> **原始文档**:
上传文件至「/」
This commit is contained in:
254
srt_optimizer_v2.py
Normal file
254
srt_optimizer_v2.py
Normal file
@@ -0,0 +1,254 @@
|
||||
# filename: srt_optimizer_v3.4.py
|
||||
|
||||
import tkinter as tk
|
||||
from tkinter import filedialog, ttk, messagebox
|
||||
import sv_ttk
|
||||
import re
|
||||
from datetime import timedelta
|
||||
import os
|
||||
import jieba
|
||||
|
||||
# --- V3.4 配置区 - 黄金语速优先 ---
|
||||
# 基于您的标准 "这是一个静止画面" (7字/1.86秒) 计算出的黄金语速
|
||||
TARGET_SPEED_STRICT = 3.8
|
||||
|
||||
# 定义一个自然的、合理的停顿时长(秒)
|
||||
NATURAL_PAUSE_DURATION = 0.5
|
||||
|
||||
# 其他触发条件
|
||||
FAST_SPEED_THRESHOLD = 8.0
|
||||
SPLIT_CHARS_THRESHOLD = 25
|
||||
|
||||
# 安全阈值
|
||||
MIN_DURATION_THRESHOLD = 0.4
|
||||
MIN_CHARS_THRESHOLD = 2
|
||||
|
||||
# ... (SrtEntry 类 和 parse_srt 函数保持不变)
|
||||
class SrtEntry:
|
||||
def __init__(self, index, start_td, end_td, text):
|
||||
self.index = index; self.start_td = start_td; self.end_td = end_td
|
||||
self.text = text.strip(); self.is_new = False
|
||||
@property
|
||||
def duration(self): return (self.end_td - self.start_td).total_seconds()
|
||||
@property
|
||||
def char_count(self): return len(re.sub(r'[\s,.?!。,、?!]', '', self.text))
|
||||
@property
|
||||
def speed(self):
|
||||
count = self.char_count
|
||||
return count / self.duration if self.duration > 0 and count > 0 else 0
|
||||
@property
|
||||
def start_str(self): return self._td_to_str(self.start_td)
|
||||
@property
|
||||
def end_str(self): return self._td_to_str(self.end_td)
|
||||
@staticmethod
|
||||
def _td_to_str(td):
|
||||
total_seconds = td.total_seconds()
|
||||
ms = int((total_seconds - int(total_seconds)) * 1000)
|
||||
total_seconds = int(total_seconds)

> **条目摘录**:

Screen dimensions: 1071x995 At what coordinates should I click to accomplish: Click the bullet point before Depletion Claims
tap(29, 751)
--
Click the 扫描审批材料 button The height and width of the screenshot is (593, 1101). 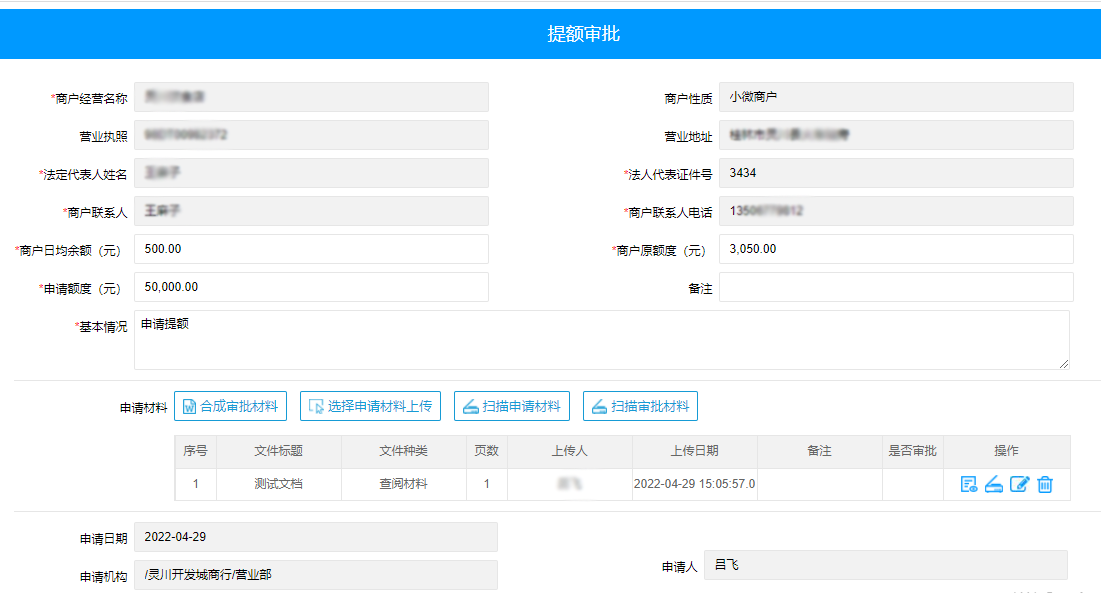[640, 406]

> **练习题**:
a. 在原始文档的字幕优化脚本中,常量 NATURAL_PAUSE_DURATION 被设为多少秒?
b. 接着原始文档中字幕优化脚本的最后一行,续写其后的代码。

> **各题答案**:
a. 0.5 秒。

b.
|
||||
h, m, s = total_seconds // 3600, (total_seconds % 3600) // 60, total_seconds % 60
|
||||
return f"{h:02d}:{m:02d}:{s:02d},{ms:03d}"
|
||||
def to_srt_block(self): return f"{self.index}\n{self.start_str} --> {self.end_str}\n{self.text}\n\n"
|
||||
|
||||
def parse_srt(content):
|
||||
entries = []
|
||||
pattern = re.compile(r'(\d+)\n(\d{2}:\d{2}:\d{2},\d{3})\s*-->\s*(\d{2}:\d{2}:\d{2},\d{3})\n([\s\S]*?)(?=\n\n|\Z)', re.MULTILINE)
|
||||
def to_td(time_str):
|
||||
h, m, s, ms = map(int, re.split('[:,]', time_str))
|
||||
return timedelta(hours=h, minutes=m, seconds=s, milliseconds=ms)
|
||||
for match in pattern.finditer(content):
|
||||
entries.append(SrtEntry(int(match.group(1)), to_td(match.group(2)), to_td(match.group(3)), match.group(4)))
|
||||
return entries
|
||||
|
||||
class App:
|
||||
def __init__(self, root):
|
||||
self.root = root
|
||||
self.root.title("字幕听感优化器 V3.4 - 黄金语速版 (最终决定版)")
|
||||
self.root.geometry("1200x800")
|
||||
self.srt_path = ""; self.original_entries = []; self.optimized_entries = []
|
||||
self.build_ui(); sv_ttk.set_theme("dark")
|
||||
|
||||
# ... (GUI方法不变)
|
||||
def build_ui(self):
|
||||
main_pane = ttk.PanedWindow(self.root, orient=tk.HORIZONTAL)
|
||||
main_pane.pack(fill=tk.BOTH, expand=True, padx=10, pady=10)
|
||||
control_frame = ttk.Frame(main_pane, width=250)
|
||||
main_pane.add(control_frame, weight=0)
|
||||
load_btn = ttk.Button(control_frame, text="1. 加载SRT文件", command=self.load_srt, style="Accent.TButton")
|
||||
load_btn.pack(fill=tk.X, pady=5)
|
||||
self.optimize_btn = ttk.Button(control_frame, text="2. 优化节奏", command=self.run_optimization, state="disabled")
|
||||
self.optimize_btn.pack(fill=tk.X, pady=5)
|
||||
self.save_btn = ttk.Button(control_frame, text="3. 另存为...", command=self.save_srt, state="disabled")
|
||||
self.save_btn.pack(fill=tk.X, pady=5)
|
||||
separator = ttk.Separator(control_frame, orient=tk.HORIZONTAL)
|
||||
separator.pack(fill=tk.X, pady=15)
|
||||
self.info_label = ttk.Label(control_frame, text="请先加载SRT文件", anchor="w", wraplength=230, justify="left")
|
||||
self.info_label.pack(fill=tk.X, pady=5)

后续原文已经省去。